Some things the surgeon goes over, some the
Anesthesiologist. Sometimes it’s the day of procedure, sometimes several days before. Sometimes the Doctors don’t tell all the risk factors because statistically, many risk factors are minute. Sometimes we don’t listen to the risks due to just being concerned about any procedure.

Make a list of everything you want to ask the surgeon. If the surgeon starts talking in medical jargon, tell him you are not a surgeon and to speak plain, simple English. Question what he says. Tape record him…ok use your smart phone in voice memos. He might not allow it.

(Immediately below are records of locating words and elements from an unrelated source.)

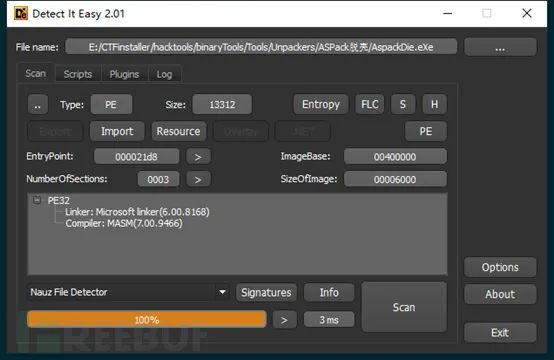Click the arrow beside the progress bar
The height and width of the screenshot is (360, 554).
coord(284,320)
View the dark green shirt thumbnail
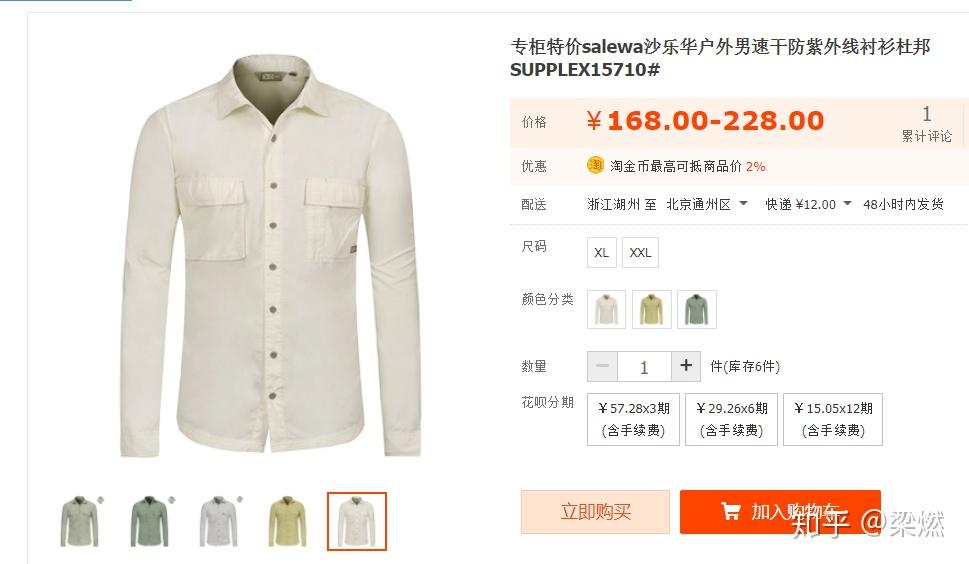 coord(149,521)
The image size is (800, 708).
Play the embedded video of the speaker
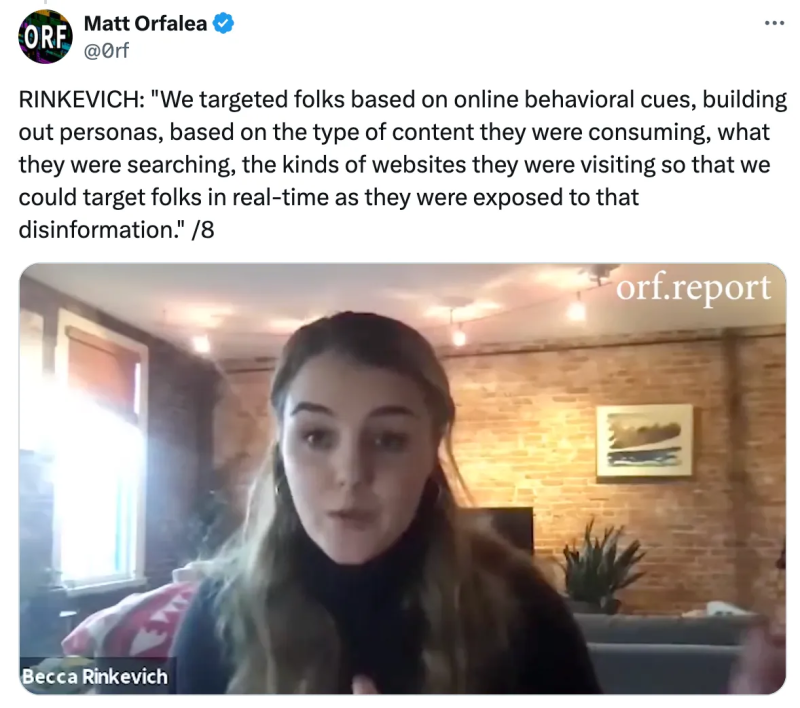point(403,478)
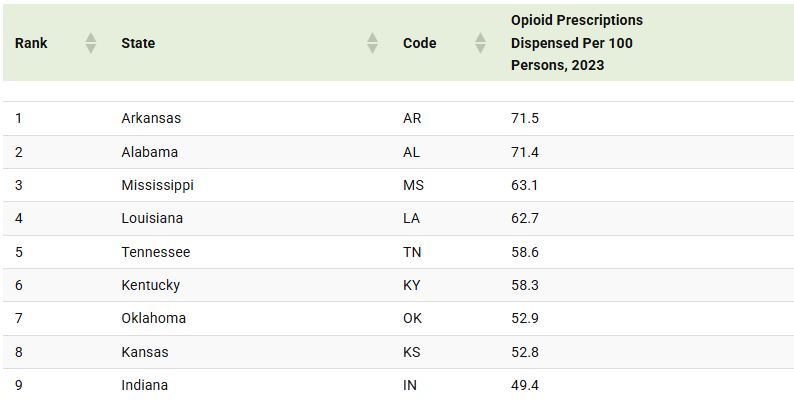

Have your daughter or someone else with you when you see the surgeon. At the very least take good notes. I hand my phone with my list of questions. The problem is when these highly educated folks don’t answer in full sentences, so I tend to get lost in where they’re at. I think next time I will not only give them my phone but have a notepad with the same exact questions so I can write their answer and clarify what I write. Some of the questions that come to mind for your husband’s surgeon - did he have an ischemic stroke, did the aneurysm rupture while you were repairing it, did he have a reaction to the contrast dye or the anesthesia …

Something else to look at is his patient portal, the surgeon would have to give detailed documentation.

Sleeping in a hospital is near impossible. There are too many things going on - the Nursing staff, other patients, machines. Once on the step down unit, some patients got in a horrible fight. Security was called.

I was labeled a fall risk and wasn’t allowed to go to the bathroom in the step down unit. I could use a bedpan, not! I had to ring for someone then wait, and wait, and wait. I learned how to maneuver the obstacles they put in place and went anyhow. One RN was berating me, I asked how long he would wait to pee if he was on IV.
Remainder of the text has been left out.